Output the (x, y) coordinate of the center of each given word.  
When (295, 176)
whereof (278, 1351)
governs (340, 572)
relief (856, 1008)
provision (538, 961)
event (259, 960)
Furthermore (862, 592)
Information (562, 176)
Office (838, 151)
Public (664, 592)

· · · · ·

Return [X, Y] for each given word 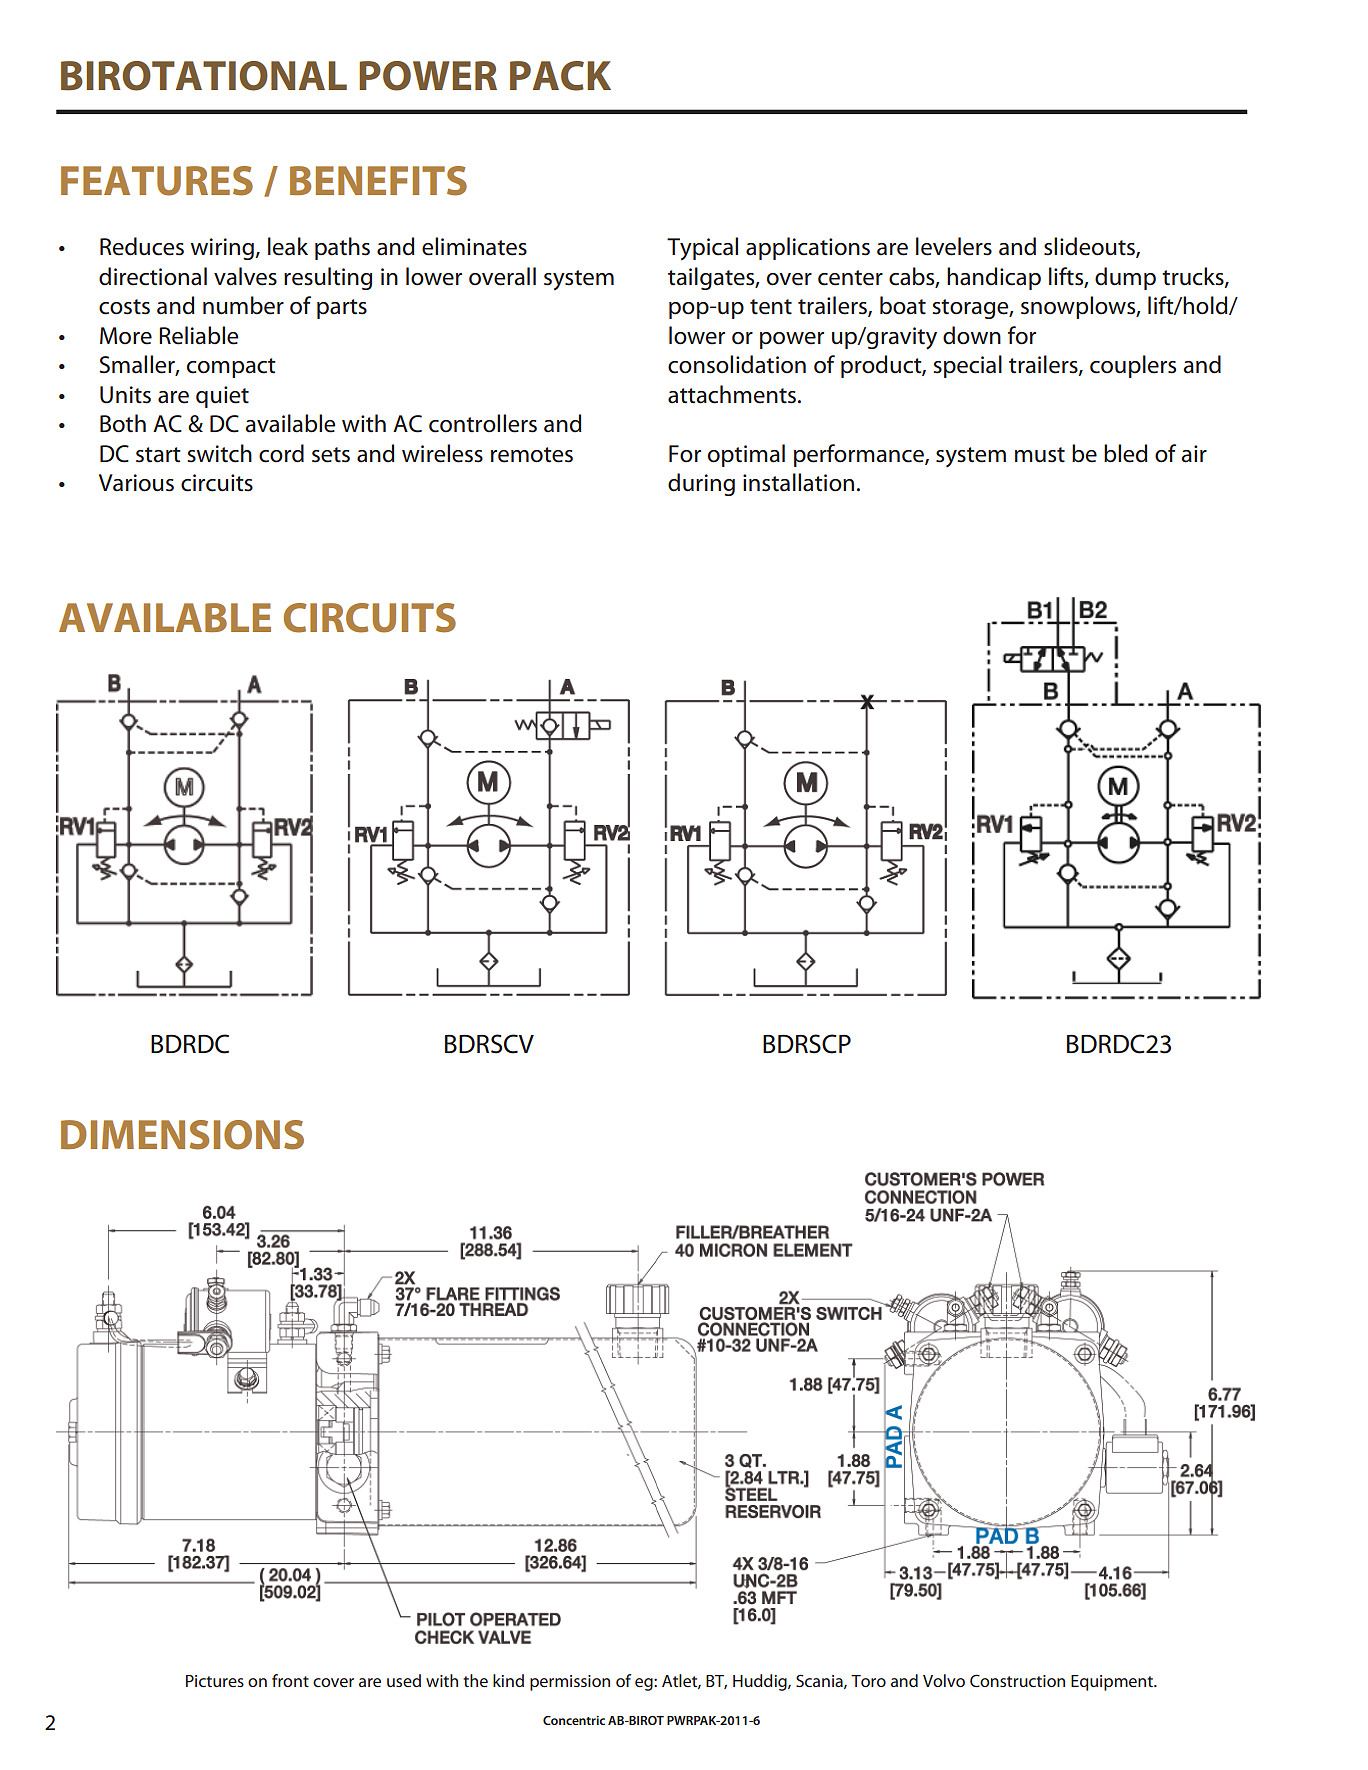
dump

· · · · ·

_What is needed_. Format the entries above as a JSON list of strings. Start with the line containing "Output the (x, y)" and go on through the line containing "Public (664, 592)". Give one string per line and leave out any blank lines.

_Written reply_.
[
  "Output the (x, y) coordinate of the center of each given word.  ",
  "When (295, 176)",
  "whereof (278, 1351)",
  "governs (340, 572)",
  "relief (856, 1008)",
  "provision (538, 961)",
  "event (259, 960)",
  "Furthermore (862, 592)",
  "Information (562, 176)",
  "Office (838, 151)",
  "Public (664, 592)"
]